2.2 Plundr Questions
3 Exercise: Providence Survey

We have conducted a survey of the Brown CS department. Now, it’s your job to find interesting relationships between the data from the survey.

3.1 Providence Table Format

Every column in this table contains String values.

There are two data sets associated with this survey. In the first, we’ve given you a subset of the data; in the second, you operate over the whole dataset. Both are linked in the support code.

3.2 Providence Support Code

In the support code for this assignment, we have extracted all of the data from this survey into string-dict objects. If you need help working with objects, please go to hours!Make sure you stick to the functional operations; e.g., avoid anything with -now in its name.

There are two instances of string-dict that you will be using. The first will map a String (the name of a column in the table) to a List<TableEntry>, where TableEntry has two members: an ID, representing the user who answered a particular question, and an entry, which is that user’s answer to the question. This List<TableEntry> represents a column of answers for a particular survey question.

The second instance of string-dict will map a String (the name of a survey question/column in the table) to a List<String>, containing all of the possible answers that could have been chosen for a particular survey question.

Additionally, we have provided the function chi-squared(lst :: List<List<Number>>)-> Number. This function calculates the correlation between two entities.

3.3 Providence Task

Using the two string-dicts that we have provided, fill in the observed-table function. This function takes two Strings, each of which is a different column name in the survey table. For example, the two strings could be "vegan" and "vegetarian". First you must generate the list of all possible answers for these two survey questions. Then, for each pair of answers (e.g., "NO" to "vegan", "YES" to "vegetarian"), you must count the number of users who gave that particular pair of answers to the two questions.

This List<List<Number>> that you generate represents a two-way table, which is commonly used in statistics for analyzing categorical data. For the example above, your program should generate the following (on the larger data set):

observed-table("vegan", "vegetarian") is [list: [list: 6, 40], [list: 0, 246]]

Here there are:
  • 6 people who said "YES" to being vegan, and "YES" to vegetarian

  • 40 people who said "NO" to being vegan, and "YES" to vegetarian

  • 0 people who said "YES" to being vegan, and "NO" to vegetarian

  • 246 people who said "NO" to being vegan, and "NO" to vegetarian

3.4 Observing Correlations

After you have completed the observe-table function, its output for a particular pair of questions will be used as the argument for chi-squared to calculate the correlation between answers to different questions. We have provided the function print-all-correlations that will print the chi-squared value for pairs of questions with particularly high chi-squared values (high chi-squared corresponds to high correlation between question answers).

After you have successfully run print-all-correlations for the survey subset, generate a plausible explanation for why each of those correlations occurs.

Then, run print-all-correlations again for the entire data set, and observe how the high correlations changed (you either gained or lost pairs).

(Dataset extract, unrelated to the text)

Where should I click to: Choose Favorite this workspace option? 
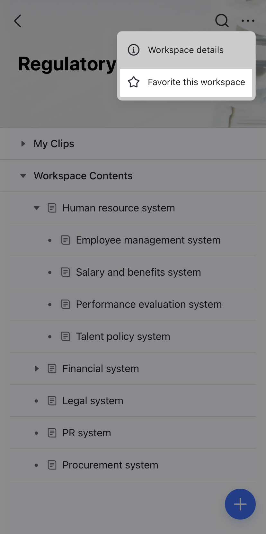[196, 82]
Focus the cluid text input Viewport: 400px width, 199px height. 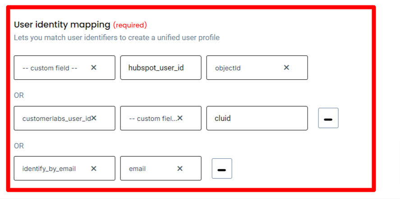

In order to run your code for the entire data set, the only change to the code that must be made is which URL the survey table is loaded from. (For this, and only this, are you allowed to disregard the “Do not edit this section” comment in the stencil.)

4 Helpful Hints

The code template given below already contains commands to import the Plundr and Survey data under the names plundr and survey, respectively.

Unlike Tables 1, this assignment requires the use of extract to obtain lists from tables. In addition to extract, you will use functions from the math and statistics packages.

Additionally, for the survey section, you will need to either use functions like map, map2, fold, and fold2, or write them yourself.

5 Code Template

Stencil

6 Handing In

Captain Teach

Please use the filename tables-2-code.arr (note that the stencil is called tables-2-stencil, so you need to rename it).